一九世紀のロシアでは「懺悔する貴族」「人民の中へ行く青年」が労働人民に有益な仕事をしたし、ロシア共産党の優れた指導者の中にもかつては貴族だった者が少なくないと、若い頃の瞿秋白は指摘していた(『赤都心史』一六)。これは、瞿秋白が革命家への道を歩み出そうとする頃の分析なので、中国の士大夫の流れをくむ知識分子の果たすべき役割をも暗黙裡に示唆した見方であろう。
ここには、二〇世紀の政治運動において知識分子と大衆との関係をどのように考えるのかという問いかけが鋭くなされている。そして大衆の願望は本当に自分たち革命家の目標と一致しているのかという恐るべき疑問に耐えられるのかということにもなる。孫文や毛沢東は、自らの革命的指導の正しさを心から信じることができたという点で、革命家としての高い資質を持っていたと言えるかもしれない。
これに対し、瞿秋白は確かに「文人」風の逡巡にとらわれていた。一九二一年、彼がモスクワで病床にあったとき、生まれながら自分は浪漫派でもあり現実派でもあり、その間に引き裂かれた状態にあると自己分析している(『赤都心史』三五)。このような瞿秋白が、過酷な革命闘争を指導していく立場に置かれた悲劇性ゆえに、遺書にあたる「余計な話」が読者に深い感銘を与えるのであろう。

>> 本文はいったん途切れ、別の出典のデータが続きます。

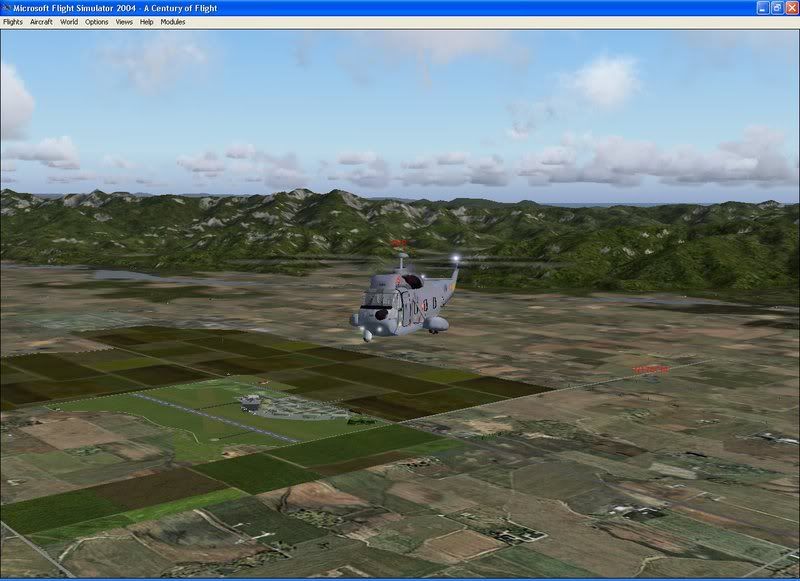Open the Aircraft menu

point(41,21)
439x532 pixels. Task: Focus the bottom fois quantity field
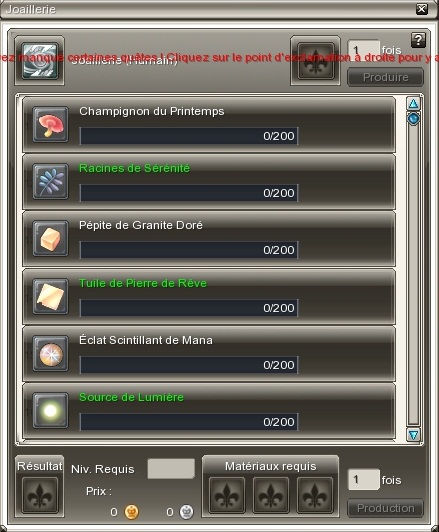[363, 479]
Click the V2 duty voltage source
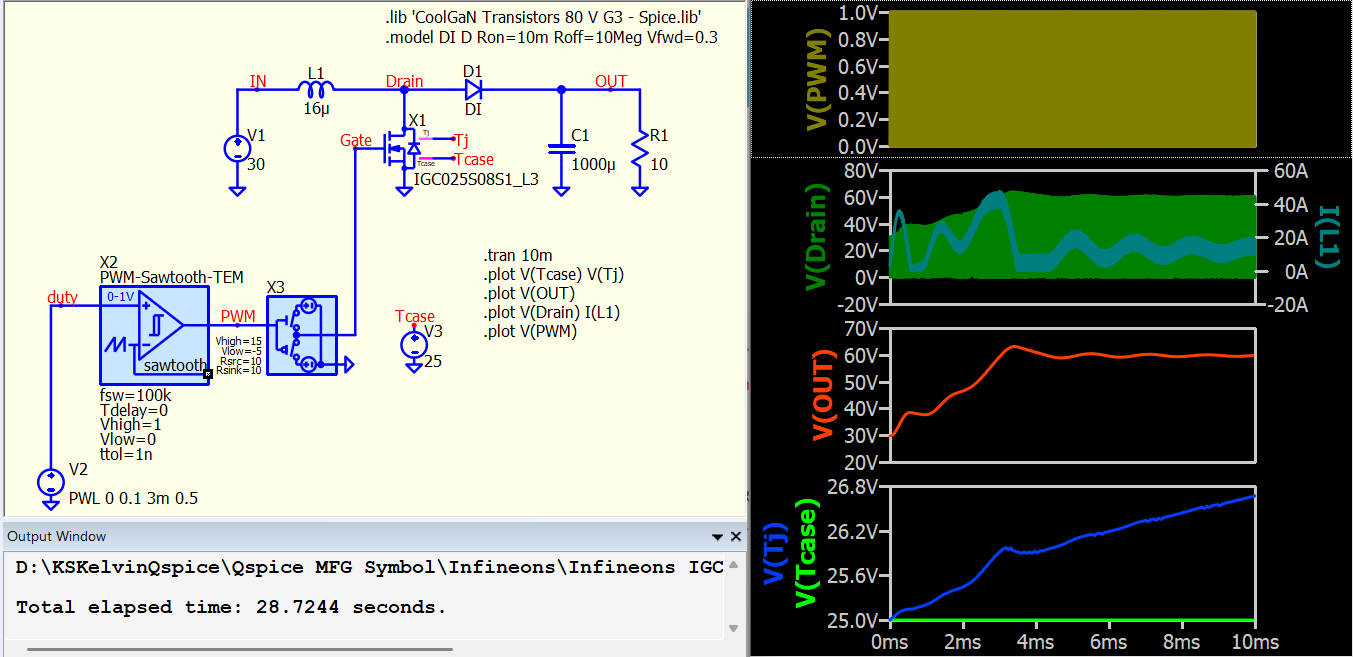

そして、良識ある貴族が悪い状況を改善するため何とかしなければならないと思いつつ、現実にはそれに踏み出せず、仮にやろうとしても必ずしも大衆がそれについて来ないという無為と迷走は、トルストイを始めとする一九世紀ロシア文学によくみられる主題である。ヤースナヤ・ポリャーナを訪れた瞿秋白は、もっとトルストイに共鳴すべきだったのではないか。あるいは、もし共鳴するところがあれば、それを表明しても良かったのではないか。残念ながら、瞿秋白にとっては当該時点ではその選択肢は失われていたらしい。ロシア十月革命の成功は、「成功」であるがゆえに、他の多様な社会構想に無効を宣告していったからである。